Copy out the records from their first line through the line that contains "Action: pos(173,284)", with every line reproduced verbatim.

MATERIAL TO PROCESS —
--- Begin ---
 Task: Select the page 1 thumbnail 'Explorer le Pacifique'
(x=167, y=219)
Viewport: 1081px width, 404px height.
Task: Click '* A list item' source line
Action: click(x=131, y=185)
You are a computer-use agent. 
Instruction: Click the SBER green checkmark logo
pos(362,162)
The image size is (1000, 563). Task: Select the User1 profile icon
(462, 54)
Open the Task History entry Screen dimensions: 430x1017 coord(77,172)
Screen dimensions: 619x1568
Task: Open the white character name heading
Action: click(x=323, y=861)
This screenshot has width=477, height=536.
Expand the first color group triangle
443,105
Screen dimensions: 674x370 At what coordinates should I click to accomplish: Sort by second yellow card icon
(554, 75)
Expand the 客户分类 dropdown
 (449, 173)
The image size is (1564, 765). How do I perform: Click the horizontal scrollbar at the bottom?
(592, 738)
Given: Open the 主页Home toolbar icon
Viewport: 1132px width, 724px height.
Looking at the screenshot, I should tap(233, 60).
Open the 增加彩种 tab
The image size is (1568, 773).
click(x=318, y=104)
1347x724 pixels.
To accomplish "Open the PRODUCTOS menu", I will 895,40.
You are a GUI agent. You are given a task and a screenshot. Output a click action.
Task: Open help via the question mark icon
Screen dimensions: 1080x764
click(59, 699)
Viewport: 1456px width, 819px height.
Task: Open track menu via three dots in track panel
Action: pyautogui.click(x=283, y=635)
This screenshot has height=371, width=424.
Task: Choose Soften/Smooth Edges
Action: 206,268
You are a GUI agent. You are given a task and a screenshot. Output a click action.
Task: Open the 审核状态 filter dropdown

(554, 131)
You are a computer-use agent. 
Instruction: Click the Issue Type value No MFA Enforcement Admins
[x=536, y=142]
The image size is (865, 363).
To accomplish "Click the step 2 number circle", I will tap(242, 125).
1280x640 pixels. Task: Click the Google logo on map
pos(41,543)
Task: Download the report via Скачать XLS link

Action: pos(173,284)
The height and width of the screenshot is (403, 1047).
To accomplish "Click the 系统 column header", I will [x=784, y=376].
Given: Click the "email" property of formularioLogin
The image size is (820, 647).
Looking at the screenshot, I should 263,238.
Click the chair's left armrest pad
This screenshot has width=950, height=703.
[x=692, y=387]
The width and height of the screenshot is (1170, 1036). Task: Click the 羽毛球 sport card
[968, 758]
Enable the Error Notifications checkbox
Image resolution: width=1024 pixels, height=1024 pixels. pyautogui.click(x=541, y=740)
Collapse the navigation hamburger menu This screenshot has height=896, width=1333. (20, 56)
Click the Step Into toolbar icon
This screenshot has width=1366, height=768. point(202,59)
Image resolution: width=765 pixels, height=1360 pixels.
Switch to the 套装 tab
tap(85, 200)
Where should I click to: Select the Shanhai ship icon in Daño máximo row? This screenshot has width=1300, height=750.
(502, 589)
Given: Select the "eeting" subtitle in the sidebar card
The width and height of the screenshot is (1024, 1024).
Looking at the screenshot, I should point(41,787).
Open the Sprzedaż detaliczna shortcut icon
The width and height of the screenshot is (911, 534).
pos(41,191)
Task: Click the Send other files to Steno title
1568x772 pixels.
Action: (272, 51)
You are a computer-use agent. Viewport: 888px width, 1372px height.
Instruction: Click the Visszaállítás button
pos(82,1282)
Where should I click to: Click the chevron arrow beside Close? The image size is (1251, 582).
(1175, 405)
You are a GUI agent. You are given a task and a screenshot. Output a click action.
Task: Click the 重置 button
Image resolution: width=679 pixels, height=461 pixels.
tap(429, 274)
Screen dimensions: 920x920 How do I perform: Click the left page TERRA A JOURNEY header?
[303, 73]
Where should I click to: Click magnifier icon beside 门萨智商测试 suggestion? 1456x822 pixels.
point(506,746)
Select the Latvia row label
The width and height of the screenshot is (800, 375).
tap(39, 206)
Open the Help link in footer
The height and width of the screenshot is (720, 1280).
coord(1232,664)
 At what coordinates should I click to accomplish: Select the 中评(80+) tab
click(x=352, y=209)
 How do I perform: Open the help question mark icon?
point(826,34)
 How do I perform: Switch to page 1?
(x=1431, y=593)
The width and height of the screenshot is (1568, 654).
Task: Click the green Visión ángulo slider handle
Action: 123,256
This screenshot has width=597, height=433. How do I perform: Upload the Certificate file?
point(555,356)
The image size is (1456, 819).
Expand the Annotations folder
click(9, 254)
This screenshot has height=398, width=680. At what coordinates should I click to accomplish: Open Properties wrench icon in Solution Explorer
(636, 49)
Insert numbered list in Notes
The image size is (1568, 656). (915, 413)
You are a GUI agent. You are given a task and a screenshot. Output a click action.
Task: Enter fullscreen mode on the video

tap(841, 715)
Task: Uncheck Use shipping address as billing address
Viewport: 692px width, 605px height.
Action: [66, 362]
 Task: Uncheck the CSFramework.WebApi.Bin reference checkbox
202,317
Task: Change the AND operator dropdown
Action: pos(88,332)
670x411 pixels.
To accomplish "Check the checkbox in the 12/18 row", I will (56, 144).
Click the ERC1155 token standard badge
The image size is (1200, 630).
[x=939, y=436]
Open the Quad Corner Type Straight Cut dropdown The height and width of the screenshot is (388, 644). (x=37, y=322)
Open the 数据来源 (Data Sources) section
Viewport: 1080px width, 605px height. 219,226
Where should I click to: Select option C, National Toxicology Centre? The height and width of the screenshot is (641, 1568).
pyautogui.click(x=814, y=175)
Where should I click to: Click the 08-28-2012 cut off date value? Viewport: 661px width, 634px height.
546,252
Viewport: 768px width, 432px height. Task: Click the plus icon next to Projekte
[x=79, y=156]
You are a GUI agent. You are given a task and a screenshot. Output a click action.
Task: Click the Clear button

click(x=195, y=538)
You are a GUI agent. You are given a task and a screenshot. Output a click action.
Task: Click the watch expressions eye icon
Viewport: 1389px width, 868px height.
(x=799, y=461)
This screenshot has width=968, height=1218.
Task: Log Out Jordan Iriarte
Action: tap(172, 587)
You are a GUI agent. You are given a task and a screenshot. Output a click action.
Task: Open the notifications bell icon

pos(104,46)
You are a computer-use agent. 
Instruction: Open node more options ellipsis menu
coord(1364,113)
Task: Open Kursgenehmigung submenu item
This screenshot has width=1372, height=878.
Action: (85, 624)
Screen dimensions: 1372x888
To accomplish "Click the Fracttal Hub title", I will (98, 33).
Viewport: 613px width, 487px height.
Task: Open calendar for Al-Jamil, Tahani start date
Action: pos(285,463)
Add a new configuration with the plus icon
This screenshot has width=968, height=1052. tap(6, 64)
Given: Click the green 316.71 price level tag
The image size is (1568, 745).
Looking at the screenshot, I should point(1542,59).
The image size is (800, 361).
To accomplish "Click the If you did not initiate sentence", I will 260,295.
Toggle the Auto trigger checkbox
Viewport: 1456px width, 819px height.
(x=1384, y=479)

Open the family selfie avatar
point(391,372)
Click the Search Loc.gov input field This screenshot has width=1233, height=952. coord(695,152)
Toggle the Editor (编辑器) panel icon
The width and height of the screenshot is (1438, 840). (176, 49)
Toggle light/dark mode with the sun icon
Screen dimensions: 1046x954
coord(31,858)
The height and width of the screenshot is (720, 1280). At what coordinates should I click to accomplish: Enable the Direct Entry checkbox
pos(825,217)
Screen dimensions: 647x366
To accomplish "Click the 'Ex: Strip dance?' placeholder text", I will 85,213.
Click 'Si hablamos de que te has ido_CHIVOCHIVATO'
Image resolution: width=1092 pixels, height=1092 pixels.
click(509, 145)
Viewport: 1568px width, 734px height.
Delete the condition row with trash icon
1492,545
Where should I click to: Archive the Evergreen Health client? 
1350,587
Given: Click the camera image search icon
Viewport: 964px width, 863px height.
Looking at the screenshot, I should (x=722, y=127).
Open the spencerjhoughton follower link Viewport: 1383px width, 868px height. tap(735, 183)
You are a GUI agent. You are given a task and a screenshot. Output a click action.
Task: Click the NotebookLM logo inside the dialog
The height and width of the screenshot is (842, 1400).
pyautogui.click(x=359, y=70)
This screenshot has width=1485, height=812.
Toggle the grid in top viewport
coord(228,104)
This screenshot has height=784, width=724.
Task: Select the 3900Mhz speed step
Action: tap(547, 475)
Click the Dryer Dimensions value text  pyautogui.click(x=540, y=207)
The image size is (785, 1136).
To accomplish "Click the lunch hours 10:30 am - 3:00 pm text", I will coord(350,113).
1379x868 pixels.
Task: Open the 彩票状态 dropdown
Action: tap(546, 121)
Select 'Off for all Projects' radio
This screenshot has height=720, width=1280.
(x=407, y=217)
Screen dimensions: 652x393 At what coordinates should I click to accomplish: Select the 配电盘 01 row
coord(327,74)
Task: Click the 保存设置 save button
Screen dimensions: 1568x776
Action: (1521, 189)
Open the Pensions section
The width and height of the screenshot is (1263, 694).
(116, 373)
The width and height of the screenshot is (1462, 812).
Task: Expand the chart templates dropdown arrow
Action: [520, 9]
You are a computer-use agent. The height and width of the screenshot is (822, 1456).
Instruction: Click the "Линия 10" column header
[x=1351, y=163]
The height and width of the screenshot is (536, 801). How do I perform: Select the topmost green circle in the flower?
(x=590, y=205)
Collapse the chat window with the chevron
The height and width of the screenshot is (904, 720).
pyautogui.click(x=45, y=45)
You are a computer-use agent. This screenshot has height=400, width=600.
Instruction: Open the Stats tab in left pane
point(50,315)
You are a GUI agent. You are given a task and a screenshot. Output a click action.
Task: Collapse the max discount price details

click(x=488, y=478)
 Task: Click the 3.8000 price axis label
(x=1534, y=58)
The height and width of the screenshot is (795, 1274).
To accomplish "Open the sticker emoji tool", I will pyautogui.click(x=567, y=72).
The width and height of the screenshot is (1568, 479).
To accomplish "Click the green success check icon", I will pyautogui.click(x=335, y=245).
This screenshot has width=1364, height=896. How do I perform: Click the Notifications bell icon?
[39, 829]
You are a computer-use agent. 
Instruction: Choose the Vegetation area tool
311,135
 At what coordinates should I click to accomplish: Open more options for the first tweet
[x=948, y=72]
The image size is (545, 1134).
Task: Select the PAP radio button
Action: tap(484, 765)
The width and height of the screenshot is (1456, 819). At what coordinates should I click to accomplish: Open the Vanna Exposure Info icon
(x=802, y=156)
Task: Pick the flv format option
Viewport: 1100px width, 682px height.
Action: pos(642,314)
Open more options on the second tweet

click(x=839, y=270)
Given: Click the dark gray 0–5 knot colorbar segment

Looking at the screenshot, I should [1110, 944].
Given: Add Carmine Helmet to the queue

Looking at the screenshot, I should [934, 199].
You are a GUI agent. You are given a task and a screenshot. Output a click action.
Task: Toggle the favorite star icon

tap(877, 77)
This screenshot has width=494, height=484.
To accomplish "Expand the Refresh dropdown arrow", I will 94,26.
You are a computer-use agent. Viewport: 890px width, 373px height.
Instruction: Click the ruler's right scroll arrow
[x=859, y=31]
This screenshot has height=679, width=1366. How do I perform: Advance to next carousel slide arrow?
--- End ---
FINAL ANSWER —
 Task: Select the page 1 thumbnail 'Explorer le Pacifique'
(x=167, y=219)
Viewport: 1081px width, 404px height.
Task: Click '* A list item' source line
Action: click(x=131, y=185)
You are a computer-use agent. 
Instruction: Click the SBER green checkmark logo
pos(362,162)
The image size is (1000, 563). Task: Select the User1 profile icon
(462, 54)
Open the Task History entry Screen dimensions: 430x1017 coord(77,172)
Screen dimensions: 619x1568
Task: Open the white character name heading
Action: click(x=323, y=861)
This screenshot has width=477, height=536.
Expand the first color group triangle
443,105
Screen dimensions: 674x370 At what coordinates should I click to accomplish: Sort by second yellow card icon
(554, 75)
Expand the 客户分类 dropdown
 (449, 173)
The image size is (1564, 765). How do I perform: Click the horizontal scrollbar at the bottom?
(592, 738)
Given: Open the 主页Home toolbar icon
Viewport: 1132px width, 724px height.
Looking at the screenshot, I should tap(233, 60).
Open the 增加彩种 tab
The image size is (1568, 773).
click(x=318, y=104)
1347x724 pixels.
To accomplish "Open the PRODUCTOS menu", I will 895,40.
You are a GUI agent. You are given a task and a screenshot. Output a click action.
Task: Open help via the question mark icon
Screen dimensions: 1080x764
click(59, 699)
Viewport: 1456px width, 819px height.
Task: Open track menu via three dots in track panel
Action: pyautogui.click(x=283, y=635)
This screenshot has height=371, width=424.
Task: Choose Soften/Smooth Edges
Action: 206,268
You are a GUI agent. You are given a task and a screenshot. Output a click action.
Task: Open the 审核状态 filter dropdown

(554, 131)
You are a computer-use agent. 
Instruction: Click the Issue Type value No MFA Enforcement Admins
[x=536, y=142]
The image size is (865, 363).
To accomplish "Click the step 2 number circle", I will tap(242, 125).
1280x640 pixels. Task: Click the Google logo on map
pos(41,543)
Task: Download the report via Скачать XLS link

Action: pos(173,284)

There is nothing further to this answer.